Proboscidea sabulosa
- Conservation status: Vulnerable (NatureServe)

Scientific classification
- Kingdom: Plantae
- Clade: Tracheophytes
- Clade: Angiosperms
- Clade: Eudicots
- Clade: Asterids
- Order: Lamiales
- Family: Martyniaceae
- Genus: Proboscidea
- Species: P. sabulosa
- Binomial name: Proboscidea sabulosa Correll

= Proboscidea sabulosa =

- Genus: Proboscidea (plant)
- Species: sabulosa
- Authority: Correll
- Conservation status: G3

Species of flowering plant

Proboscidea sabulosa is a species of flowering plant in the family Martyniaceae known by the common names sanddune unicorn-plant, dune unicorn plant and dune devil's claw. It is native to Chihuahua in Mexico and New Mexico and Texas in the United States.

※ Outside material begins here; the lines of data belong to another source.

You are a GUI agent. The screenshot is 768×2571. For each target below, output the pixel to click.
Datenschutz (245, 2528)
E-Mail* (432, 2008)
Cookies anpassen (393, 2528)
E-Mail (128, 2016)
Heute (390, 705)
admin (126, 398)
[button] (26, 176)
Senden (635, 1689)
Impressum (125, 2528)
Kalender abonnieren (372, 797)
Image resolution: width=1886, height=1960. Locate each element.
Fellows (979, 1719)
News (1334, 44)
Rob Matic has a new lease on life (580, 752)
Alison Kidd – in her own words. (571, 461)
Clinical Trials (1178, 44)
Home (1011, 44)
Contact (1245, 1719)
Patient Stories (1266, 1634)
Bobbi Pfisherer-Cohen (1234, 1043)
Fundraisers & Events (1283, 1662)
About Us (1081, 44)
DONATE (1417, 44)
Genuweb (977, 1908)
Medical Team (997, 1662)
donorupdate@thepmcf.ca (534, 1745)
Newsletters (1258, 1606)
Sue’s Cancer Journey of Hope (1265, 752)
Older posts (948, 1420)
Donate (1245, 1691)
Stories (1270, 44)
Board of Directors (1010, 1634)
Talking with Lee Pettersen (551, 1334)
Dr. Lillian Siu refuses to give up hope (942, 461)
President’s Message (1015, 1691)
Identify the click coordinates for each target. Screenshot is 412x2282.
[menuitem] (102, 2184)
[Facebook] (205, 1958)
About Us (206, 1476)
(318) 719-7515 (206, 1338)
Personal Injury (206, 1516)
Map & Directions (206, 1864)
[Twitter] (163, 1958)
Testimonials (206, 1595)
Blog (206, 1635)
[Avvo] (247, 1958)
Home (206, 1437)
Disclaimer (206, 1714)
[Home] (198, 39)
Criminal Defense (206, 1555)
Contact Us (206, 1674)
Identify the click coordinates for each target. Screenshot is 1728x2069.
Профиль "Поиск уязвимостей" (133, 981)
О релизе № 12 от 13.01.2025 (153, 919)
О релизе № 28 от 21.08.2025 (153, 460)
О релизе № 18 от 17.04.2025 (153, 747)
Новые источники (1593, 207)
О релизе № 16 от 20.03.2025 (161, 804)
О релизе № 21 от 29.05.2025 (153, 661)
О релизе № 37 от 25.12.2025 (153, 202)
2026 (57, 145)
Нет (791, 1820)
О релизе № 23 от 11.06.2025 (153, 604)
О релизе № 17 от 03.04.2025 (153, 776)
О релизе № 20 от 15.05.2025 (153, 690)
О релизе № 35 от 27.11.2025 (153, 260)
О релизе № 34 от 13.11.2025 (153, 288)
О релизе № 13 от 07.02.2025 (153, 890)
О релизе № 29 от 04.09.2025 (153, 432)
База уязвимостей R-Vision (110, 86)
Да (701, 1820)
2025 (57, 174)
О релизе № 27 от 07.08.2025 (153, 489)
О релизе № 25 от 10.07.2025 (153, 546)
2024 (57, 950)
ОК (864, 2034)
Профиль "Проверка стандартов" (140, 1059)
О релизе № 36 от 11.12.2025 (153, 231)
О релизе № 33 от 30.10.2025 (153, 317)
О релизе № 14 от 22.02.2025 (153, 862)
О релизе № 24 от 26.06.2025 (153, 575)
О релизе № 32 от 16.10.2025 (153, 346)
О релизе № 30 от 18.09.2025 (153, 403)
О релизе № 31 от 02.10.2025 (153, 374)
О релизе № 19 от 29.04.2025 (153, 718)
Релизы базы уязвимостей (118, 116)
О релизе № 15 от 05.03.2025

This annual herb has large sticky oval-shaped leaves which are strongly scented and dark green in color. The plant grows up to about 40 centimeters tall. The tubular flowers are cream-colored with purple spots. The large fruit is woody and has two curved appendages. When it is dry, the appendages help it attach to the feet of animals. It contains seeds about one centimeter long.

This plant grows in sandy habitat dominated by Havard oaks and Chihuahuan Desert scrub. It is much more common in wet years. It is associated with Abronia fragrans, Andropogon hallii, Artemisia filifolia, Cenchrus incertus, Chloris cucullata, Heliotropium convolvulaceum, Oryzopsis hymenoides, Palafoxia sphacelata, Prosopis glandulosa, Sporobolus giganteus, Sporobolus cryptandrus, and Yucca elata.

Native American groups used the young fruits for food and the dry fruits in basketry.